Wuhan’s $690-million restoration of the Jinkou landfill and adjacent Zhanggong Dyke improved air and water quality for 400,000 residents. On a smaller scale, Mezitli, Turkey, population 250,000, received an award for establishing nine markets reserved for 612 women who sell citrus, tomatoes, dried fruits, homemade jams, pastas, spices, and sweets typical of the Mediterranean city, but who have trouble getting a foot in the door in male-dominated traditional markets.
“Our choices included a diversity of issues, geography, and scale,” Wade-Brown said. “All municipalities, whatever their size, can make a demonstrable difference in the lives of their citizens.”
The Guangzhou Award was established in 2012 to encourage global cities to learn from each other and collaborate directly to solve problems. The City of Guangzhou works with United Cities and Local Governments, an international network of cities, and Metropolis, the world association of major metropolises, to identify the most innovative practices taking place in city halls around the world.
“The 15 cities presented for this year’s Guangzhou Award are positive stories of hope that show we can begin to solve the major challenges facing humanity in an increasingly urbanizing world,” said Nicholas You, Executive Director of the Guangzhou Institute for Urban Innovation.
The Guangzhou Awards also emphasize how municipalities can adapt global agendas such as the United Nations Sustainable Development Goals (SDGs) and New Urban Agenda for sustainable cities to the work of local government.
New York City took the prize for Global Vision, Urban Action, an adapted sustainability plan that maps the city’s OneNYC Plan onto the goals and targets of the SDGs.
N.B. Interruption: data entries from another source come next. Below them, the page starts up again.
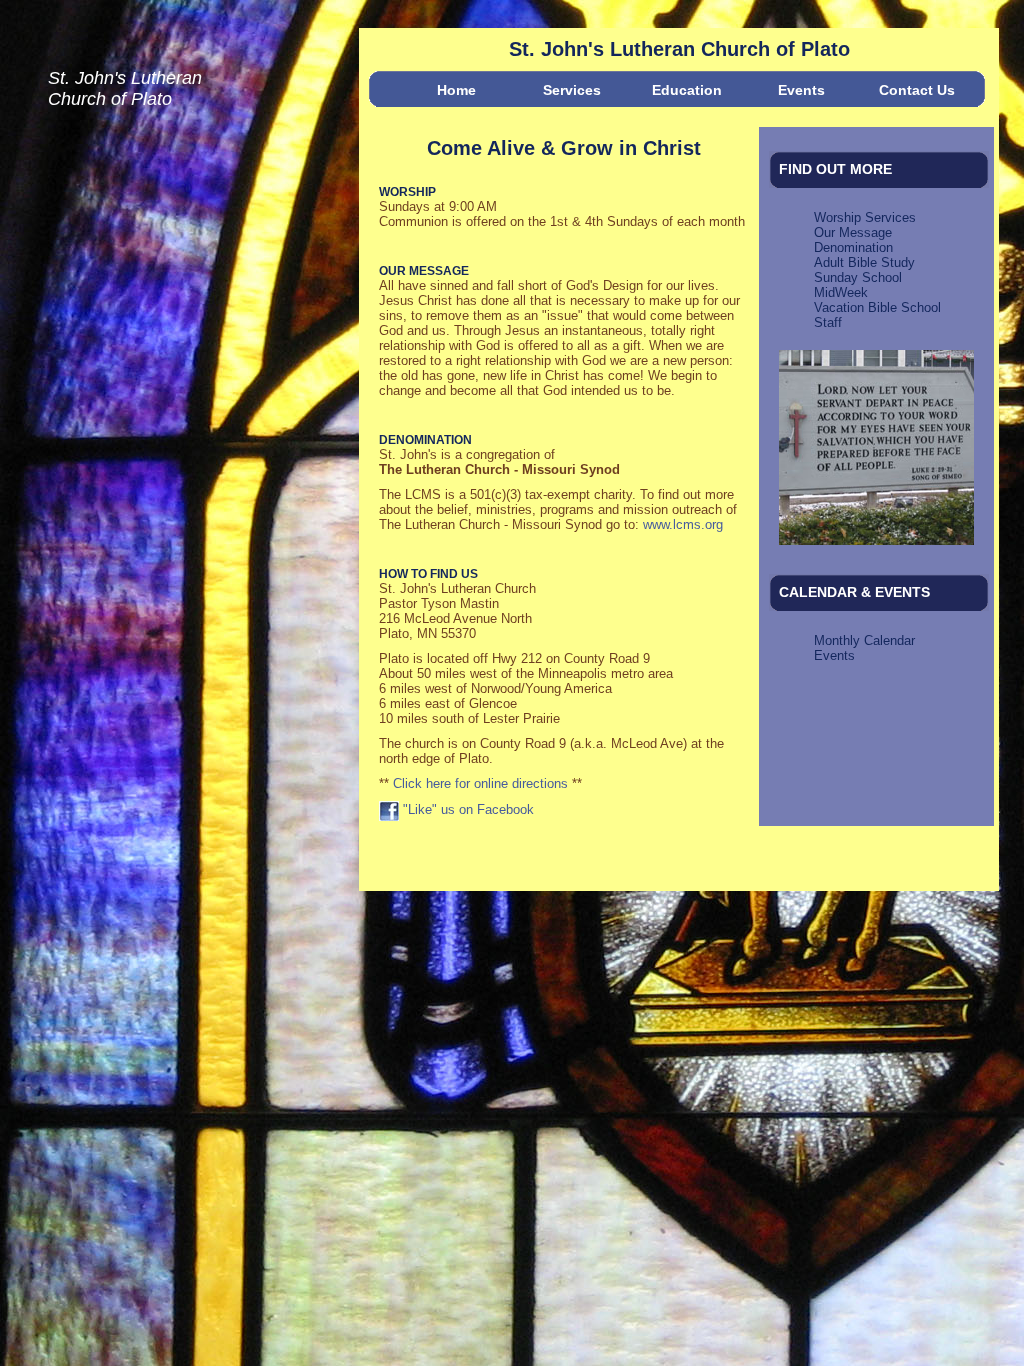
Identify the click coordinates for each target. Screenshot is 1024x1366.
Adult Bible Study (864, 262)
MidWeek (841, 292)
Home (456, 90)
In July, New York became the first city in the world to submit a report to the United Nations on its progress thus far toward the global goals.
The planning process was also at the center of Guadalajara’s winning entry, which was given to the Metropolitan Planning Institute. One of Latin America’s only cities thinking at the metropolitan level, the institute coordinates land use planning for a nine-municipality region of 5 million centered around Mexico’s second-largest city. To produce its latest metropolitan plan, the institute engaged in a four-month public outreach effort called Ruta 2042 that solicited input from more than 3,000 people.
Finally, Milan built on the legacy of the food-focused World Expo it hosted in 2015 and adopted an innovative urban food policy that addresses the entire food chain from farm to table to scraps. The policy bolsters nearby agricultural producers by, for example, mandating that school canteens source ingredients locally and rebating restaurants’ food waste tax by 20% if they donate excess to charity.
Each winning city won $20,000. The winners were selected from 15 shortlisted cities. The other cities in contention for the award were eThekwini (Durban), South Africa; Kazan, Russia; Repentigny, Canada; Salvador, Brazil; Santa Ana, Cosa Rica; Santa Fe, Argentina; Surabaya, Indonesia; Sydney, Australia; Utrecht, Netherlands, and Yiwu, China.